Mais le dossier suscite bien des controverses. Et environ 500 personnes - élus locaux, riverains ou amateurs de rugby
- ont participé jeudi à Ris-Orangis (Essonne) à la réunion d'ouverture
du débat public concernant cette enceinte multimodale, prévue pour
accueillir 82.000 personnes à partir de 2018.
Plus qu'un stade,
une "aréna" avec toit rétractable, pelouse mobile, musée et espaces VIP,
confiée aux architectes qui ont conçu le stade de Wembley à Londres ou
le Millenium Stadium de Cardiff.
"Le projet a été lancé en 2009
pour que la FFR ait les moyens de ses ambitions", a expliqué son
président, Pierre Camou : "Nous voulons avoir la liberté de jouer où et
quand nous voulons, et ne pas devoir demander l'aumône aux autres".
Une ambition essentielle pour l'économie du rugby, selon Paul de
Keerle, directeur financier de la fédération. "Toute l'économie du rugby
repose sur les matches du XV de France. Si la fédération ne peut pas
jouer un match, en terme de revenus, c'est catastrophique", a-t-il
expliqué, rappelant que les trois-quarts des recettes annuelles de la
fédération provenaient des Bleus.
Le débat public, qui va durer quatre mois, devra permettre au rugby
français de convaincre. Car tout le monde n'est pas aussi enthousiaste.
Récemment, un rapport du Sénat a ainsi clairement pris position contre
le projet, jugeant "déraisonnable" notamment la concurrence avec le
Stade de France, sans aucun club résident dans aucune des deux
structures.
"Une telle concurrence risquerait fort de mettre en
péril le modèle économique d'au moins l'un des deux stades, sinon des
deux", estimait le rapport.
Jeudi, le public a posé d'autres
questions, parfois avec véhémence: "Y aura-t-il toujours de la place
pour le rugby amateur?", "Quel sera l'impact sur nos impôts locaux?",
"Et moi, famille modeste, qu'est-ce que j'y gagne?"... "Quid d'un
club résident?", a demandé un autre participant, alors que le
Racing-Metro joue à Colombes et le Stade français à Jean Bouin. "Avoir
un club résident qui joue tous les week-ends bloque tout le reste des
spectacles sur l'année. Donc ce n'est pas la panacée", s'est défendu M.

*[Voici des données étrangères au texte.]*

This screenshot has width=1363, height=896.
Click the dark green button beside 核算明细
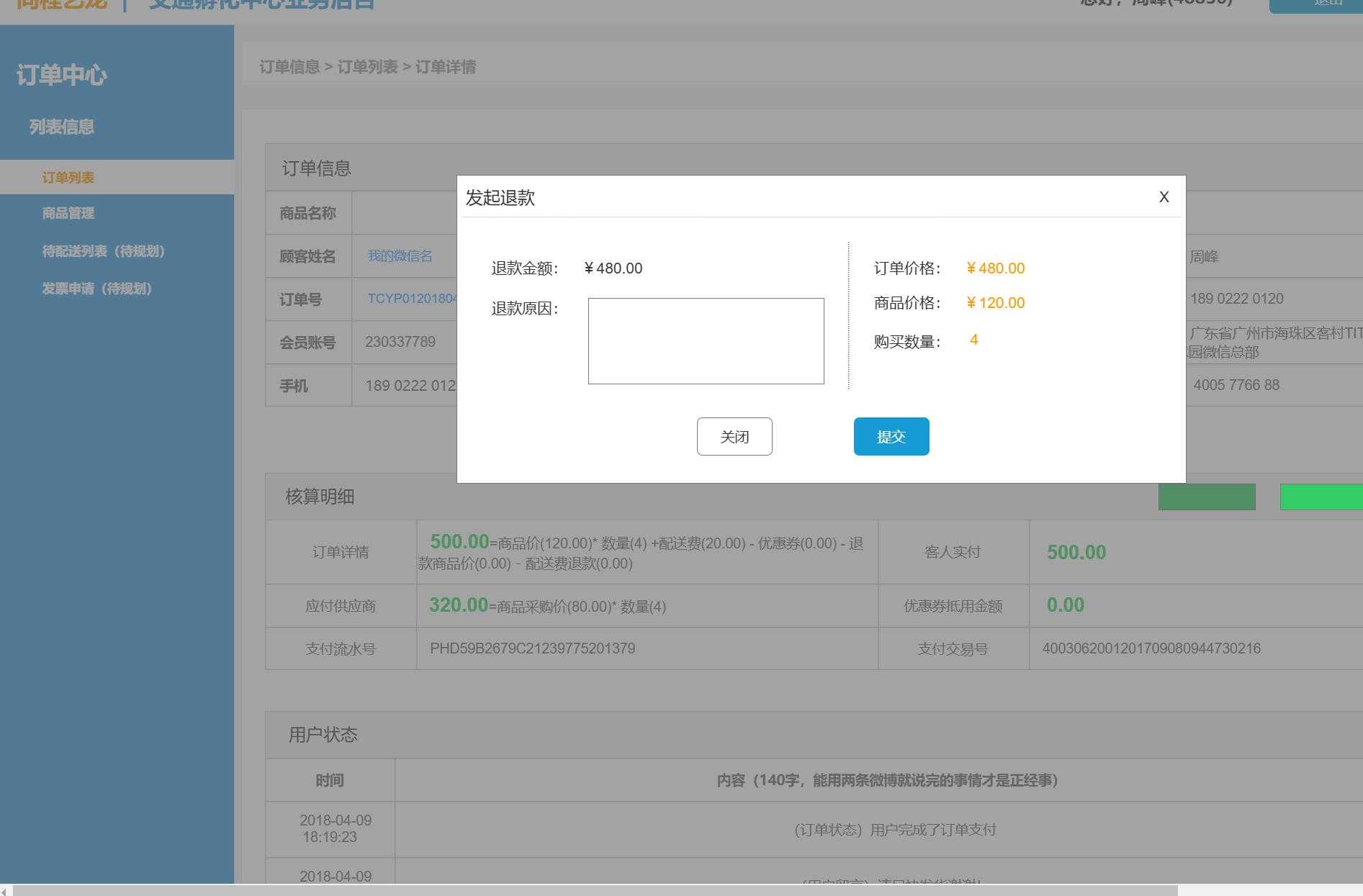coord(1206,497)
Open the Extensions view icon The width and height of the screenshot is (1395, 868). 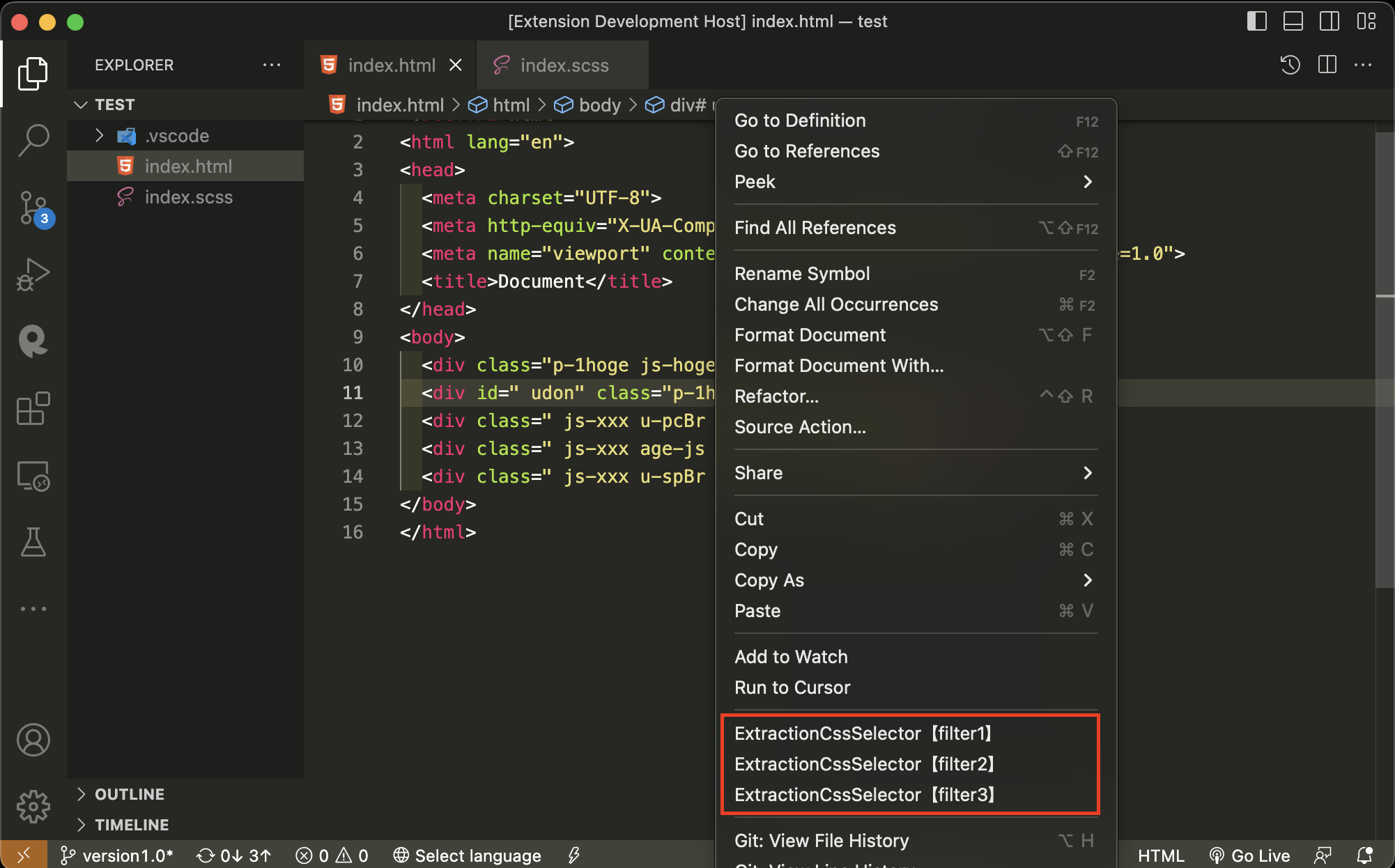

Camou. La concurrence avec le Stade de France? "Je ne vois pas ce
qu'il y a d'inconvenant à ce que deux grands sports aient chacun leur
enceinte", a-t-il assuré. "Nous sommes en période de crise, les
usines ferment, est-ce bien pensé d'installer un stade de 82.000
places?", a-t-on encore entendu.
La construction serait financée par le
privé, 600 millions d'euros réglés par la FFR sur ses fonds propres pour
un tiers et par le recours à l'emprunt pour le reste, a-t-il rétorqué.
"A aucun moment l'argent public n'a été sollicité", a confirmé pour sa
part Stéphane Raffalli, le maire de Ris-Orangis, ville de l'Essonne
choisie pour accueillir l'enceinte.
Mais l'argument ne suffira
peut-être pas. A l'issue de sept réunions, les organisateurs feront
remonter aux maîtres d'ouvrage - la FFR et les collectivités locales -
les différentes observations du public.
Avant de s'accorder trois mois de plus pour décider si le projet continue ou pas.